Quizás sea a las estelas a las que se refiere la lápida de San Giorgio cuando habla de "ídolos rotos". Estas misteriosas estatuas, símbolos de los antiguos cultos de los Ligures Apuanos, testigos de su cultura, su apertura, su modo de vida, fueron sistemáticamente destruidas durante la Alta Edad Media, o reutilizadas. El propio Guerrero Sorano tuvo un final poco glorioso: se convirtió en el arquitrabe de una de las puertas de la parroquia, con la parte esculpida hacia arriba, de modo que resultaba irreconocible. Y así permaneció hasta julio de 1999, año en que el Guerrero fue descubierto y retirado de aquel lugar que lo había despojado de toda dignidad: hoy, por tanto, está ahí, a la entrada de la iglesia parroquial, dispuesto a contar su historia a quien quiera oírla.
Cuando Leodegar recorría Lunigiana predicando a su dios, convirtiendo paganos, ayudando a los necesitados y fundando iglesias y hospitales, quedaban pocas estelas. La mayoría de estos antiguos monumentos ya habían pasado a la clandestinidad. Algunos, sin embargo, seguían siendo orgullosa y obstinadamente visibles, e incluso si sus antiguos adoradores ya no existían, es posible, escribió Michele Armanini, uno de los principales estudiosos de los Ligures Apuanos, que "incluso a principios de la Edad Media, parte de la población de Lunigiana todavía practicaba un culto vinculado a estos artefactos". También según el historiador del arte medieval Guido Tigler, los "ídolos rotos" de Leodegar no son otros que las estatuas estela de los Apuano-Ligures. Fetiches que hay que derribar. O, en el mejor de los casos, para ser incorporados.

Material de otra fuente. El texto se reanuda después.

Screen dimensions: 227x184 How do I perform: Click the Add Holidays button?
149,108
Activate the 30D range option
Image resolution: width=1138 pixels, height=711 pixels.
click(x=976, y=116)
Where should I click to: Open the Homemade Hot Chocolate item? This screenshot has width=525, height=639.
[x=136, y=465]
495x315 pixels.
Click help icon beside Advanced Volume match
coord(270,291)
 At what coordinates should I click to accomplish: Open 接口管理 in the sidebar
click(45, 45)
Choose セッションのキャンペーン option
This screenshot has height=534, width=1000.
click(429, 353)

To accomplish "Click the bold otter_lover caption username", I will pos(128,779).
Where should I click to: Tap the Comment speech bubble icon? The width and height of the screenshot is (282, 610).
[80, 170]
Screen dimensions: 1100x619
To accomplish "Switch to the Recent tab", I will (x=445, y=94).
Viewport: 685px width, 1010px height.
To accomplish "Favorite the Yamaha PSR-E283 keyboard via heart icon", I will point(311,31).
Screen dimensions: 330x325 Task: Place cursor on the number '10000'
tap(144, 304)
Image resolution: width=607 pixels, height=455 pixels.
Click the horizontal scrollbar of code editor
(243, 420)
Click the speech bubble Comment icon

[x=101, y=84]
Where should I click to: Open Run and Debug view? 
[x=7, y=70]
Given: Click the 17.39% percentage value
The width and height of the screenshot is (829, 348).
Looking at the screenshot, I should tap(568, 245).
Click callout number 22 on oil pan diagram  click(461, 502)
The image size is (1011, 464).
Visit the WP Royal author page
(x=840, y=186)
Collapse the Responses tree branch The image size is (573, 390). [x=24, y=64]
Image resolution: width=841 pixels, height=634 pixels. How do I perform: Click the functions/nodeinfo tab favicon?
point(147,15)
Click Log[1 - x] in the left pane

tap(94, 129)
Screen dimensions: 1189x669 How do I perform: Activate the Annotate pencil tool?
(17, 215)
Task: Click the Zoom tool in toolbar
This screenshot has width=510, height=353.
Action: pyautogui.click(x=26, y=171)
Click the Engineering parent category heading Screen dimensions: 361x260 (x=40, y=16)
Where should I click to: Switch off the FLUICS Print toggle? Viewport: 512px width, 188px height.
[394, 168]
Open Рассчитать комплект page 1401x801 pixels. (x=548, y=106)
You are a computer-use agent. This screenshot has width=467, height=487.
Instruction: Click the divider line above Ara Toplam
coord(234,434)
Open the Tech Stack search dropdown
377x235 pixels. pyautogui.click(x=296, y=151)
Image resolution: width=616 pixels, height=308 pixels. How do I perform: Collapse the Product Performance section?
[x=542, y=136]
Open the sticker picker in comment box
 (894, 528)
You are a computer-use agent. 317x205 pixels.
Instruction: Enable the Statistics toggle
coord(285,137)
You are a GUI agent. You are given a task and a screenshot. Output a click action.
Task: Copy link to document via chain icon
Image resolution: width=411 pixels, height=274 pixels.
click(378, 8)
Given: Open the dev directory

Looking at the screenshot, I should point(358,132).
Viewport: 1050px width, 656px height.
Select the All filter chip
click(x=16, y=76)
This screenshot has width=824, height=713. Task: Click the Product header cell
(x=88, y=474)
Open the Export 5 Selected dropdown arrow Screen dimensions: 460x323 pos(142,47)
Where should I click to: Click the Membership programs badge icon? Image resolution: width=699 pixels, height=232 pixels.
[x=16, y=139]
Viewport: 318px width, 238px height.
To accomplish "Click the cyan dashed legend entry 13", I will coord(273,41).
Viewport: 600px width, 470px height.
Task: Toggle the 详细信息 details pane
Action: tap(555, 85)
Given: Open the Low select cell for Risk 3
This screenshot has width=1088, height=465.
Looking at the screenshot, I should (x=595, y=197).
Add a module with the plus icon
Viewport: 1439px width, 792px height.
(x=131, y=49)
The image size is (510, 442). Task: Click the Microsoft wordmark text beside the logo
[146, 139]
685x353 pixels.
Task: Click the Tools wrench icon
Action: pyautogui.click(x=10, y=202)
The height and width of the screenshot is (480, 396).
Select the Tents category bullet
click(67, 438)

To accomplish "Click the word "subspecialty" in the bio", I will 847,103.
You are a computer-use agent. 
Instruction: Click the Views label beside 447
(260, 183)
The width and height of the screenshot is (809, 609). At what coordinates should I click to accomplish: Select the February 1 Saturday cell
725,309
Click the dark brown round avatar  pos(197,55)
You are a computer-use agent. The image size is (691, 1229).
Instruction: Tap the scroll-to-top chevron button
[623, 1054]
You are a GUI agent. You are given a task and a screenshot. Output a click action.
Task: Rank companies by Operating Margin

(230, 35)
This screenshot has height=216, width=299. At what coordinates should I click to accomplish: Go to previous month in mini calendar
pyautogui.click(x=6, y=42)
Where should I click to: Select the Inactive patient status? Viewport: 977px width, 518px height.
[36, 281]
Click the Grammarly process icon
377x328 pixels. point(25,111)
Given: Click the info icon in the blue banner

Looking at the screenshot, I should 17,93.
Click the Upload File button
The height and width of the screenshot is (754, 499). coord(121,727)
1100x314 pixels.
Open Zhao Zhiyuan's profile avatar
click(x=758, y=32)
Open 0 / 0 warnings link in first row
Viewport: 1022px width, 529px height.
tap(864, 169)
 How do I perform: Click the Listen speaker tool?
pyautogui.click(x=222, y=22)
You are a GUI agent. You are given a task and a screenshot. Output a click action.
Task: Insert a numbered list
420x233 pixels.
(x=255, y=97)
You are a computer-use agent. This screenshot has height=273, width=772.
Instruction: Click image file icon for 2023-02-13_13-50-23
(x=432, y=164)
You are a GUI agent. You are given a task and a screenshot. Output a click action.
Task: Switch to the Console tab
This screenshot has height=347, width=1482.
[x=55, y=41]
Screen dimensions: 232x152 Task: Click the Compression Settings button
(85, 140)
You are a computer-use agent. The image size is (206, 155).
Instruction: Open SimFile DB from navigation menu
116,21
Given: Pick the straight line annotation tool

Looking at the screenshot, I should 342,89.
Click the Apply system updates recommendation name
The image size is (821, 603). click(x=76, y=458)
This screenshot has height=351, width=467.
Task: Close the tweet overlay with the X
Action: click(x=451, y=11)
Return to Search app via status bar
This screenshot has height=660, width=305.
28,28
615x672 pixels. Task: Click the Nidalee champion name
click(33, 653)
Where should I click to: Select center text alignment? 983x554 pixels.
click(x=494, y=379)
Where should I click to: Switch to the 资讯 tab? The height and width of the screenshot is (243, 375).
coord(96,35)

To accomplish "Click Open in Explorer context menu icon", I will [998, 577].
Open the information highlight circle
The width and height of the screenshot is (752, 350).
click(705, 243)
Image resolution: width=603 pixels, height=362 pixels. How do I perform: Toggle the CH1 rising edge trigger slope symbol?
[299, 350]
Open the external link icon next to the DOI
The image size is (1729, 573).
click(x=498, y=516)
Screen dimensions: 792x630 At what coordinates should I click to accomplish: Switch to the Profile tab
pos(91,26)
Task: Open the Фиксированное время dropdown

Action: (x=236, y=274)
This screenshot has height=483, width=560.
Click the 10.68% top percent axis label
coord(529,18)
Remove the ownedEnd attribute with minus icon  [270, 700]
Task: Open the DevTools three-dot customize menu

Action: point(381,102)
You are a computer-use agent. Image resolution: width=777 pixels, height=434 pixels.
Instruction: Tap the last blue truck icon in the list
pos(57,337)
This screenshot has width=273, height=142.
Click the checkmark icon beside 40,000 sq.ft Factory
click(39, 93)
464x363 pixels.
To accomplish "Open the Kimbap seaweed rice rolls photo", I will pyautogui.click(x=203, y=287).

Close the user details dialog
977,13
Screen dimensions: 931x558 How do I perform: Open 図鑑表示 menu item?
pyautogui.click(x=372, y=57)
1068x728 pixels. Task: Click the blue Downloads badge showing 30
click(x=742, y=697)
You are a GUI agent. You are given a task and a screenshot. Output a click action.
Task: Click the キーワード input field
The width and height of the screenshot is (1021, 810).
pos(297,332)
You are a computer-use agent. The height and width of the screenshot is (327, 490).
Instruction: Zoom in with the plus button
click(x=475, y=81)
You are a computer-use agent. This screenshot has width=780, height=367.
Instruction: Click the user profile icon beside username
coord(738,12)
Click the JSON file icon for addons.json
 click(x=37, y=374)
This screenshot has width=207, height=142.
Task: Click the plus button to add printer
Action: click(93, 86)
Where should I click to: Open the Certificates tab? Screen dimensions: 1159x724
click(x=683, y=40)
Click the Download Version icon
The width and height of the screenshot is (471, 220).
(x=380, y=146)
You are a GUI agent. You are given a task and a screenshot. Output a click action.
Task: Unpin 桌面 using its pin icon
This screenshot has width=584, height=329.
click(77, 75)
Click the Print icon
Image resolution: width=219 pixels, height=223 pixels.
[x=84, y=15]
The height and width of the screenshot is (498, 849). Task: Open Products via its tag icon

Para ser reutilizados como materiales de construcción, cuidando de que nadie pudiera verlos ya, de que nadie pudiera entender lo que eran, asegurándose de que no quedara el menor rastro de aquellos cultos y sus tótems.
Por supuesto, se formularon entonces las más variadas hipótesis sobre los "ídolos rotos". Hay quien creía poco en la idea de la pervivencia de formas de culto prerromanas en la Antigüedad tardía, y explicaba la historia contada por la lápida basándose en alguna forma de idolatría practicada por los lombardos (así pensaban Ubaldo Mazzini, que recordaba un culto a los árboles y otro a las fuentes), o, según las hipótesis de Romolo Formentini y Sandro Santini, por los mercenarios godos que servían en el castro bizantino y que preocupaban a la población local. En cualquier caso, lo cierto es que los evangelizadores de estas tierras querían que desapareciera cualquier vestigio, lo quisieran o no los habitantes. La historia de los Ligures Apuanos permaneció así enterrada durante siglos, hasta los descubrimientos del siglo XIX. Y que en Sorano, donde ahora se alza la iglesia parroquial, había un importante espacio de culto, se descubrió aún más recientemente. De ahí la idea de colocar las estelas en el interior de la iglesia, en el templo de quienes habían querido borrarlas. Una especie de reparación, si se quiere. Las estatuas que habían servido de muros y arquitrabes vuelven a su lugar, para dejar claro a todo el mundo la naturaleza de este lugar, sagrado para los ligures apuanos primero, para los romanos después, para los cristianos al final. Una especie de continuidad, a pesar de todo. Una continuidad que ha trascendido las épocas y que pervive hoy en esas dos estatuas. Se podría decir que tienen poco que ver con la iglesia, que en la antigüedad nadie las habría colocado nunca dentro de la iglesia parroquial, y además a la entrada. Sin embargo, hace falta poco para romper cualquier seguridad: vaya al centro de la nave mirando al altar, y levante la mirada hacia la izquierda. Notará un relieve. Le resultará muy familiar. Su cronología aún no está clara, ni sabemos qué representa exactamente o qué significa. Probablemente sea una figura apotropaica, o una alegoria de algo. Signifique lo que signifique, hay un parecido asombroso con las estatuas estela: está claro que quien esculpió ese relieve tenía en mente esos antiguos ídolos paganos. Sí, se habían roto. Pero de algún modo habían seguido sobreviviendo.